Joseph was killed; the church endured, moved west under the leadership of Brigham Young, and flourished. For years, I assumed that the experiences of the church in Utah were uniquely a result of its particular time and place: under Brigham’s leadership, we experimented with communal economic and social orders, defiantly lived the doctrine of polygamy, shrugged off the modern world in general and the U.S. in particular, and sought to build a theocracy in the desert. Of course, we ultimately failed to do that, but the decades of struggle which came out of that effort–the longings, regrets, compromises and so forth–make us what we are today. In that sense, I had long felt that while Joseph was our Prophet, it was Brigham and the Utah years which gave us the range of possibilities and concerns that define the sociality of our religion today. Thanks to Bushman, I don’t think that any longer. I now see that the same tense engagement with the world–over authority, pluralism, social justice, respect for law, and righteousness–that was writ large throughout the Utah-era church’s long and violent showdown with American modernity had been foreshadowed, on a very local and sometimes even very intimate scale, in the life and work of Joseph Smith. He has the first to receive the burden of living at a prophetic life, of leading those who accept the Book of Mormon and the gifts which attend it in the project of turning Christian teaching into practical living. Despite all of the changes since Joseph’s day, despite all of the ways the public church has quietly learned from his efforts, despite all that has been added to and removed from his legacy by subsequent prophets and revelations, the fact remains that his short life continues to define the basic choices and opportunities which lay before this church, and indeed probably before any group that seeks to bring the revelatory into the modern liberal democratic order. This, then, is the best thing I can say about Bushman’s biography of Joseph Smith: that it has taught me that we are, after all, Joseph’s church still.

Richard Bushman responds:

Russell Arben Fox’s review of Joseph Smith: Rough Stone Rolling, besides presenting an evaluation of the book, contains within it a broad interpretation of Joseph Smith’s achievement. He suggests a meaning for his life that puts the Prophet’s work into a new light from beginning to end. What could be more satisfying to an author than to stimulate the kind of speculation which Fox offers? And what is more hopeful for Mormon letters than to have these thoughts expressed beautifully? I wish I had written some of the passages Fox purports to draw out of the book.

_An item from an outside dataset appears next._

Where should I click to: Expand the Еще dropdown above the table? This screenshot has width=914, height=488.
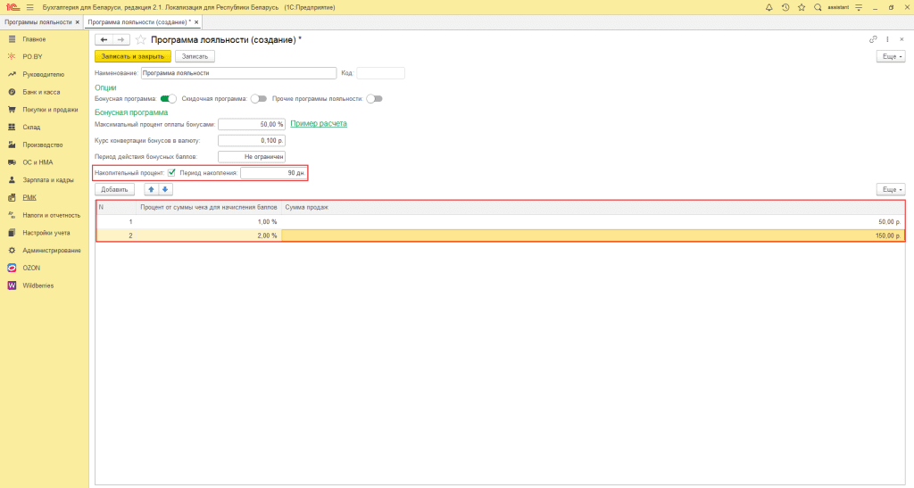click(x=891, y=189)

He suggests that Joseph envisioned a model of community governance that was authoritarian in appearance but deeply participatory in operation: “Joseph foresaw in embryo the contemporary church system of ‘common consent,’ wherein the ‘teaching of correct principles’ would in itself constitute a ‘governing’ (a disciplining, submitting, and committing) of the self. Through such mutual, lay submission, a positive liberty obtains.” Because communal governance emerges from the will of all, ‘the actual employment of that authority’ is ‘a matter of minimal interest or concern.’ In other words, because we all love and honor President Hinckley, the immense power he wields is not experienced as domineering or alien. We have granted him the authority to speak and act for all, and so he speaks for us as well as for God. I am sure that Fox would concede that not everyone under the Church’s broad umbrella willingly grants governing power to President Hinckley, but he could never exercise his authority if the huge body of faithful Saints did not approve. Mormons are not jealous of governing power as political liberals are but wish to enhance the Prophet’s authority and seek its blessing on their lives. This fact of Mormon life is perhaps its most puzzling aspect for liberal reporters writing about the Church.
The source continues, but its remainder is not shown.